In the entries below, find the line with "[Herramientas de Ayuda" and the line with "Mapa del Sitio (255, 2472)"; give again those lines and every line between them, exactly.

[Data section]

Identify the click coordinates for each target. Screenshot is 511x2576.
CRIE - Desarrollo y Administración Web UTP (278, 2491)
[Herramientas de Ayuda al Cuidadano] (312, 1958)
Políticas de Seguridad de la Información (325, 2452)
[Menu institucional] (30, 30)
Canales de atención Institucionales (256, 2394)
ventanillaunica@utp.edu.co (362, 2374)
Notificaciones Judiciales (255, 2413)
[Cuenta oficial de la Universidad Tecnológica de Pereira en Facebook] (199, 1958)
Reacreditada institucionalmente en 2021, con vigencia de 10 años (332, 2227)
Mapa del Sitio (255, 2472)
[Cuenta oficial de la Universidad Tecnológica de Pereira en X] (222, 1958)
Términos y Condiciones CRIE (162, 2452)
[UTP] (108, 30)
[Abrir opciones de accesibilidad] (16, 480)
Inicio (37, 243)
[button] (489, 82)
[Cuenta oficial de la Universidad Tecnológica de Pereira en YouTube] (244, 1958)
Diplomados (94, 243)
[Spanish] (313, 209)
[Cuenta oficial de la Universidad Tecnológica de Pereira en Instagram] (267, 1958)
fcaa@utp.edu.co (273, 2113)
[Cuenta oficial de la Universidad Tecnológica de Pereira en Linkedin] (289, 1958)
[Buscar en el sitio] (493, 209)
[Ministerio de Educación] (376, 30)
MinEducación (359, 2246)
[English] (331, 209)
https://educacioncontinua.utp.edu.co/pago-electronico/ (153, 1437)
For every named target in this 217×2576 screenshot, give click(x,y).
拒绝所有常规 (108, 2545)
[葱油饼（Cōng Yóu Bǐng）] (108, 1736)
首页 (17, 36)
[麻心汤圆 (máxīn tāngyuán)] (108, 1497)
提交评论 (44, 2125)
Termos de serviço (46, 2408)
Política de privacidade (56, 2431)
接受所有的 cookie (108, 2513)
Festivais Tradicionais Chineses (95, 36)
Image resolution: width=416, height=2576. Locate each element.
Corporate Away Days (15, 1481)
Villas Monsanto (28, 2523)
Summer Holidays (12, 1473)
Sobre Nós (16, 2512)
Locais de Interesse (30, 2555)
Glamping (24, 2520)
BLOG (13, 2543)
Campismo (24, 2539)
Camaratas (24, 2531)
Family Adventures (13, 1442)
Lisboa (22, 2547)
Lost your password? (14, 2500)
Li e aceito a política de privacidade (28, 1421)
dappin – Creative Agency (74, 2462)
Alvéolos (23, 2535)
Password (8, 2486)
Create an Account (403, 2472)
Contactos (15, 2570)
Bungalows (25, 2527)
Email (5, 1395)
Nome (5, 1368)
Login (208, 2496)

[/Data section]

- **Task output**:
[Herramientas de Ayuda al Cuidadano] (312, 1958)
Políticas de Seguridad de la Información (325, 2452)
[Menu institucional] (30, 30)
Canales de atención Institucionales (256, 2394)
ventanillaunica@utp.edu.co (362, 2374)
Notificaciones Judiciales (255, 2413)
[Cuenta oficial de la Universidad Tecnológica de Pereira en Facebook] (199, 1958)
Reacreditada institucionalmente en 2021, con vigencia de 10 años (332, 2227)
Mapa del Sitio (255, 2472)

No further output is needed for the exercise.